Thread: Divide and Conquer
12-11-2009, 07:39 PM #1
- Join Date
- Aug 2002
- San Francisco Bay Area
Divide and Conquer
Don Hewitt, one of the pioneers of television news and the creator of CBS's "60 Minutes" said, “The key to my success is four words that every child in the world knows. Tell me a story. Learn how to tell a story and you will be a success.” It's the same with getting a firefighter badge!
Stories Get Badges!
We encourage candidates to lace their answers with personal life experiences. Since no one else can tell a candidate’s life experience stories they can’t be placed in the mold of a profile. They become unique, fresh and convincing. Not a profile robot “clone” of everyone else.
If you have all the education, experience and the burning desire to get that badge, you’re not getting hired, having to cool your heels in another position waiting for that next opportunity (not a bad ideal), you have be asking yourself why?
Why are some candidates getting hired and others are are wasting opportunities? Those getting hired simply got positive results by putting simple techniques into action. The big difference is they figured out how to maximize the points in their oral boards, are now riding big red and taking home a pay check.
Here’s how they did it. Since oral board scores are calculated in hundredths of points (82.15, 87.63, 90.87, etc), the goal is to keep building on a few hundredths of points here on this question, a few hundredths there on that answer, gaining a few more hundredths with their signature personalized life experience stories at the appropriate time, delivering the all powerful “Nugget” answers that no one else can tell, and pulling away from the parrot salvo dropping clones.
Before the clone candidates realize what has happened, these candidates have added on extra points to their score placing them in a position to be invited to the chief’s interview where they get a real shot at the badge. Just being 1 to 2 points out of the running can decide whether you will go forward in the hiring process or not.
The toughest thing for candidates to do in an oral is to be themselves on purpose. Your stories establish a natural bridge between you and the panel. When you're yourself, you become conversational because you are on your own turf. This alone can lower the stress and the butterflies.
Every one has butterflies. The trick is to get all the butterflies to all fly in the same formation than can make the difference."
Stories are more than facts. If you can recreate the excitement, emotion, the color and magic to relive the actual event, you will capture the interest and a top score on that question. A big part of getting this job is convincing the oral board that you can do the job before you get it. Stories are convincing and can demonstrate your experience, even if they’re not fire related.
One reason stories work effectively is because they go directly to the brain and entertain. They do not require the mental processing of more formal nonfiction writing. Stories have heart and ring true.
Collect illustrative stories as you are collecting facts, quotations and other information for your signature stories.

→ RAW DATA:
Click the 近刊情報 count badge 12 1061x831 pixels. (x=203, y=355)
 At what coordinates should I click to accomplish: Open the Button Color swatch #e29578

→ TASKS FOR THIS EXERCISE:
1 - Using the Divide and Conquer post, answer these questions:
(a) Which four words does Don Hewitt's quote give as the key to his success?
(b) In what units are oral board scores calculated?
(c) What does the post call the toughest thing for candidates to do in an oral?
2 - Summarize the Divide and Conquer post in two sentences.
3 - Rewrite the passage of the Divide and Conquer post that begins with "One reason stories" and stops after "and ring true.", putting "engage" in place of "entertain".

→ ANSWERS FOR THE EXERCISE:
1 -
(a) Tell me a story.
(b) Hundredths of points.
(c) To be themselves on purpose.

2 - The post urges firefighter candidates to lace their oral board answers with personal life experience stories, which are unique and keep them from becoming profile clones of everyone else. Because scores are calculated in hundredths of points, these stories help candidates add points toward the chief's interview, and they build a natural bridge with the panel and can demonstrate experience even if they're not fire related.

3 -
One reason stories work effectively is because they go directly to the brain and engage. They do not require the mental processing of more formal nonfiction writing. Stories have heart and ring true.